WHAT IS NEEDED.
Every record shown here needs to be repeated exactly.

** AVAILABLE DATA follows **

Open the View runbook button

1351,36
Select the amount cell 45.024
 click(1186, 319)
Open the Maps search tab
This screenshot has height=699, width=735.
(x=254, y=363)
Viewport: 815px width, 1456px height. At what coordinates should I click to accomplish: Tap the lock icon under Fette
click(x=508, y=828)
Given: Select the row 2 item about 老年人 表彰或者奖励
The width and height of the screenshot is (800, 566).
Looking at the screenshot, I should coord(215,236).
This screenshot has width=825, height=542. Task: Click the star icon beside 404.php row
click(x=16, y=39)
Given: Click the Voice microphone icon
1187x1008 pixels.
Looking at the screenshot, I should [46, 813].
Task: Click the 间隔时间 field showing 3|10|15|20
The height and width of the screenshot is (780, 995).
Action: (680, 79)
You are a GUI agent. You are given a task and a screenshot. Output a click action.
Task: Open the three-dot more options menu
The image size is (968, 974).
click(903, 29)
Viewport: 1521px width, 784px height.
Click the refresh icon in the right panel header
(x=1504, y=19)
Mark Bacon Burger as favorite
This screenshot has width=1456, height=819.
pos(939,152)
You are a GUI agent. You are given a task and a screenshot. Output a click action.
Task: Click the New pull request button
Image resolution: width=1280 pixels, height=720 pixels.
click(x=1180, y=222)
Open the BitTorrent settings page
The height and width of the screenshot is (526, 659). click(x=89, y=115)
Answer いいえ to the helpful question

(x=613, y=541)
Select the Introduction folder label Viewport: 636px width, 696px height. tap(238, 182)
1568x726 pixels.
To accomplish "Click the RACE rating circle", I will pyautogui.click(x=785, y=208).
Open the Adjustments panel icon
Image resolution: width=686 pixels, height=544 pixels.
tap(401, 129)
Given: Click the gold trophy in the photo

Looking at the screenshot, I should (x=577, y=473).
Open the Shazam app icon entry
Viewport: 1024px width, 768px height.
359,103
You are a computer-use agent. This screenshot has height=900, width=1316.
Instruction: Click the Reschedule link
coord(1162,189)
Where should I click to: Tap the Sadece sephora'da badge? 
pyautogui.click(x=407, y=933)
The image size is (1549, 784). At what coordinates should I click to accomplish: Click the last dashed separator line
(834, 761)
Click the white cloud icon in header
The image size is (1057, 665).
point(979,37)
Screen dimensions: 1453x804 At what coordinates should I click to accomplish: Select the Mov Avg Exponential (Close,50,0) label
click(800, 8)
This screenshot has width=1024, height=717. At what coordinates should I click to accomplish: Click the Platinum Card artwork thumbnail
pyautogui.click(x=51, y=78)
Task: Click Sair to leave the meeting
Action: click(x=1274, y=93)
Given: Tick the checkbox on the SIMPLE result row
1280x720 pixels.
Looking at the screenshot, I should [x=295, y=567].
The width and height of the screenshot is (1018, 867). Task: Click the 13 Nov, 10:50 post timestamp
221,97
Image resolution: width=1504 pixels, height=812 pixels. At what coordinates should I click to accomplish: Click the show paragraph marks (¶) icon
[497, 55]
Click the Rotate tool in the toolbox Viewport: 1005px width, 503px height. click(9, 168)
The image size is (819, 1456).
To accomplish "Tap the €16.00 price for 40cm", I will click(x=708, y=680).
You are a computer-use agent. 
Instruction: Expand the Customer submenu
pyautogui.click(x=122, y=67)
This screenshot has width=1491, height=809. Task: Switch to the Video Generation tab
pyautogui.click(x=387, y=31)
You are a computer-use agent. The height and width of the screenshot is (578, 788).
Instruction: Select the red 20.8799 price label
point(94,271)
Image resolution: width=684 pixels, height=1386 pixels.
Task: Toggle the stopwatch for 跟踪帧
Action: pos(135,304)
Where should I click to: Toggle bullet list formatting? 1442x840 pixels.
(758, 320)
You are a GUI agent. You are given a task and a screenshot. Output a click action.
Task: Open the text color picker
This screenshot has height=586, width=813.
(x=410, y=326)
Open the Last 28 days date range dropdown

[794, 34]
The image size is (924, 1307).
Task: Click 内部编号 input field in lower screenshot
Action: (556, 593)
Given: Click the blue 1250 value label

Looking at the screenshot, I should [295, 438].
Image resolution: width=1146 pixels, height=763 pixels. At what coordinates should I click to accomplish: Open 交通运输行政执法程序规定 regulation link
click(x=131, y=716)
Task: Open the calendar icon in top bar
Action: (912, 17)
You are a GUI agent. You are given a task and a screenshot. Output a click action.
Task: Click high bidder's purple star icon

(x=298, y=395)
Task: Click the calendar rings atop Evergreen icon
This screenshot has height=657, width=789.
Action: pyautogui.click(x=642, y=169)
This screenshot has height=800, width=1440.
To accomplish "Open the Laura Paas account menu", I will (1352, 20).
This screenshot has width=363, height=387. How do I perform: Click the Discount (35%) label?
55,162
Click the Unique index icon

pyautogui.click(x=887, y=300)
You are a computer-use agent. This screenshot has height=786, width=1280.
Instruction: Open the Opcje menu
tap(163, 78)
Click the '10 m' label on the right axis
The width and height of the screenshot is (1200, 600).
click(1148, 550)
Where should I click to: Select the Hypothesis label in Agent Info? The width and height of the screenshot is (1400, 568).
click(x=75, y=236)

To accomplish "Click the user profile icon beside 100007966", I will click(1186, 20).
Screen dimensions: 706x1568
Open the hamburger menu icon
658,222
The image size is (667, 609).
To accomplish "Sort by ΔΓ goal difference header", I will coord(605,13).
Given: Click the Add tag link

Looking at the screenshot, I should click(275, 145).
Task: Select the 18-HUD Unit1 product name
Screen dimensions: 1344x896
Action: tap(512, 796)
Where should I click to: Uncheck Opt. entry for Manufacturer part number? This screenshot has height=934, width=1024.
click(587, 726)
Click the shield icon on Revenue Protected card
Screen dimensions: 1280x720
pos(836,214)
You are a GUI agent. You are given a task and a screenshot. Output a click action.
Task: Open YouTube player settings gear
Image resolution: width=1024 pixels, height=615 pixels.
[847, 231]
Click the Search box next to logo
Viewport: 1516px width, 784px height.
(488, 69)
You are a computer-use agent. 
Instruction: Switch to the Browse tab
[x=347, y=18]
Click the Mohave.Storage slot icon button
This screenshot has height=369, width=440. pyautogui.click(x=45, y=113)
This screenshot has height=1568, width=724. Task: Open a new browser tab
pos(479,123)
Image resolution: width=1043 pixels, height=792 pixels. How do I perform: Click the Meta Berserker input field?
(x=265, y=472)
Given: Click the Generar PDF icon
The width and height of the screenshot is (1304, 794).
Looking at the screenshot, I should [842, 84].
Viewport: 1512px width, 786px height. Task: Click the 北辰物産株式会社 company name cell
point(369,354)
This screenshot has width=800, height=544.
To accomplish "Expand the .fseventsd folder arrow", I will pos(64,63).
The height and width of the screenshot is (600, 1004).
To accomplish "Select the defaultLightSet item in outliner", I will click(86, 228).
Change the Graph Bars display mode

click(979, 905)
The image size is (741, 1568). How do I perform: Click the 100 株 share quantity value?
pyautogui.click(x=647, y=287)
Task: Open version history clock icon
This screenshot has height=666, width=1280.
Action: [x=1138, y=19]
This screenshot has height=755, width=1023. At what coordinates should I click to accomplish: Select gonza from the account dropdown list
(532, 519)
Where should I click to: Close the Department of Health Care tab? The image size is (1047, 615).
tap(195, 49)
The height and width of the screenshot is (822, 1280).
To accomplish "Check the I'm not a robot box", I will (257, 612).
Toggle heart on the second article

** End of AVAILABLE DATA **

SOLUTION FOR THIS EXERCISE.
Open the View runbook button

1351,36
Select the amount cell 45.024
 click(1186, 319)
Open the Maps search tab
This screenshot has height=699, width=735.
(x=254, y=363)
Viewport: 815px width, 1456px height. At what coordinates should I click to accomplish: Tap the lock icon under Fette
click(x=508, y=828)
Given: Select the row 2 item about 老年人 表彰或者奖励
The width and height of the screenshot is (800, 566).
Looking at the screenshot, I should coord(215,236).
This screenshot has width=825, height=542. Task: Click the star icon beside 404.php row
click(x=16, y=39)
Given: Click the Voice microphone icon
1187x1008 pixels.
Looking at the screenshot, I should [46, 813].
Task: Click the 间隔时间 field showing 3|10|15|20
The height and width of the screenshot is (780, 995).
Action: (680, 79)
You are a GUI agent. You are given a task and a screenshot. Output a click action.
Task: Open the three-dot more options menu
The image size is (968, 974).
click(903, 29)
Viewport: 1521px width, 784px height.
Click the refresh icon in the right panel header
(x=1504, y=19)
Mark Bacon Burger as favorite
This screenshot has width=1456, height=819.
pos(939,152)
You are a GUI agent. You are given a task and a screenshot. Output a click action.
Task: Click the New pull request button
Image resolution: width=1280 pixels, height=720 pixels.
click(x=1180, y=222)
Open the BitTorrent settings page
The height and width of the screenshot is (526, 659). click(x=89, y=115)
Answer いいえ to the helpful question

(x=613, y=541)
Select the Introduction folder label Viewport: 636px width, 696px height. tap(238, 182)
1568x726 pixels.
To accomplish "Click the RACE rating circle", I will pyautogui.click(x=785, y=208).
Open the Adjustments panel icon
Image resolution: width=686 pixels, height=544 pixels.
tap(401, 129)
Given: Click the gold trophy in the photo

Looking at the screenshot, I should (x=577, y=473).
Open the Shazam app icon entry
Viewport: 1024px width, 768px height.
359,103
You are a computer-use agent. This screenshot has height=900, width=1316.
Instruction: Click the Reschedule link
coord(1162,189)
Where should I click to: Tap the Sadece sephora'da badge? 
pyautogui.click(x=407, y=933)
The image size is (1549, 784). At what coordinates should I click to accomplish: Click the last dashed separator line
(834, 761)
Click the white cloud icon in header
The image size is (1057, 665).
point(979,37)
Screen dimensions: 1453x804 At what coordinates should I click to accomplish: Select the Mov Avg Exponential (Close,50,0) label
click(800, 8)
This screenshot has width=1024, height=717. At what coordinates should I click to accomplish: Click the Platinum Card artwork thumbnail
pyautogui.click(x=51, y=78)
Task: Click Sair to leave the meeting
Action: click(x=1274, y=93)
Given: Tick the checkbox on the SIMPLE result row
1280x720 pixels.
Looking at the screenshot, I should [x=295, y=567].
The width and height of the screenshot is (1018, 867). Task: Click the 13 Nov, 10:50 post timestamp
221,97
Image resolution: width=1504 pixels, height=812 pixels. At what coordinates should I click to accomplish: Click the show paragraph marks (¶) icon
[497, 55]
Click the Rotate tool in the toolbox Viewport: 1005px width, 503px height. click(9, 168)
The image size is (819, 1456).
To accomplish "Tap the €16.00 price for 40cm", I will click(x=708, y=680).
You are a computer-use agent. 
Instruction: Expand the Customer submenu
pyautogui.click(x=122, y=67)
This screenshot has width=1491, height=809. Task: Switch to the Video Generation tab
pyautogui.click(x=387, y=31)
You are a computer-use agent. The height and width of the screenshot is (578, 788).
Instruction: Select the red 20.8799 price label
point(94,271)
Image resolution: width=684 pixels, height=1386 pixels.
Task: Toggle the stopwatch for 跟踪帧
Action: pos(135,304)
Where should I click to: Toggle bullet list formatting? 1442x840 pixels.
(758, 320)
You are a GUI agent. You are given a task and a screenshot. Output a click action.
Task: Open the text color picker
This screenshot has height=586, width=813.
(x=410, y=326)
Open the Last 28 days date range dropdown

[794, 34]
The image size is (924, 1307).
Task: Click 内部编号 input field in lower screenshot
Action: (556, 593)
Given: Click the blue 1250 value label

Looking at the screenshot, I should [295, 438].
Image resolution: width=1146 pixels, height=763 pixels. At what coordinates should I click to accomplish: Open 交通运输行政执法程序规定 regulation link
click(x=131, y=716)
Task: Open the calendar icon in top bar
Action: (912, 17)
You are a GUI agent. You are given a task and a screenshot. Output a click action.
Task: Click high bidder's purple star icon

(x=298, y=395)
Task: Click the calendar rings atop Evergreen icon
This screenshot has height=657, width=789.
Action: pyautogui.click(x=642, y=169)
This screenshot has height=800, width=1440.
To accomplish "Open the Laura Paas account menu", I will (1352, 20).
This screenshot has width=363, height=387. How do I perform: Click the Discount (35%) label?
55,162
Click the Unique index icon

pyautogui.click(x=887, y=300)
You are a computer-use agent. This screenshot has height=786, width=1280.
Instruction: Open the Opcje menu
tap(163, 78)
Click the '10 m' label on the right axis
The width and height of the screenshot is (1200, 600).
click(1148, 550)
Where should I click to: Select the Hypothesis label in Agent Info? The width and height of the screenshot is (1400, 568).
click(x=75, y=236)

To accomplish "Click the user profile icon beside 100007966", I will click(1186, 20).
Screen dimensions: 706x1568
Open the hamburger menu icon
658,222
The image size is (667, 609).
To accomplish "Sort by ΔΓ goal difference header", I will coord(605,13).
Given: Click the Add tag link

Looking at the screenshot, I should click(275, 145).
Task: Select the 18-HUD Unit1 product name
Screen dimensions: 1344x896
Action: tap(512, 796)
Where should I click to: Uncheck Opt. entry for Manufacturer part number? This screenshot has height=934, width=1024.
click(587, 726)
Click the shield icon on Revenue Protected card
Screen dimensions: 1280x720
pos(836,214)
You are a GUI agent. You are given a task and a screenshot. Output a click action.
Task: Open YouTube player settings gear
Image resolution: width=1024 pixels, height=615 pixels.
[847, 231]
Click the Search box next to logo
Viewport: 1516px width, 784px height.
(488, 69)
You are a computer-use agent. 
Instruction: Switch to the Browse tab
[x=347, y=18]
Click the Mohave.Storage slot icon button
This screenshot has height=369, width=440. pyautogui.click(x=45, y=113)
This screenshot has height=1568, width=724. Task: Open a new browser tab
pos(479,123)
Image resolution: width=1043 pixels, height=792 pixels. How do I perform: Click the Meta Berserker input field?
(x=265, y=472)
Given: Click the Generar PDF icon
The width and height of the screenshot is (1304, 794).
Looking at the screenshot, I should [842, 84].
Viewport: 1512px width, 786px height. Task: Click the 北辰物産株式会社 company name cell
point(369,354)
This screenshot has width=800, height=544.
To accomplish "Expand the .fseventsd folder arrow", I will pos(64,63).
The height and width of the screenshot is (600, 1004).
To accomplish "Select the defaultLightSet item in outliner", I will click(86, 228).
Change the Graph Bars display mode

click(979, 905)
The image size is (741, 1568). How do I perform: Click the 100 株 share quantity value?
pyautogui.click(x=647, y=287)
Task: Open version history clock icon
This screenshot has height=666, width=1280.
Action: [x=1138, y=19]
This screenshot has height=755, width=1023. At what coordinates should I click to accomplish: Select gonza from the account dropdown list
(532, 519)
Where should I click to: Close the Department of Health Care tab? The image size is (1047, 615).
tap(195, 49)
The height and width of the screenshot is (822, 1280).
To accomplish "Check the I'm not a robot box", I will (257, 612).
Toggle heart on the second article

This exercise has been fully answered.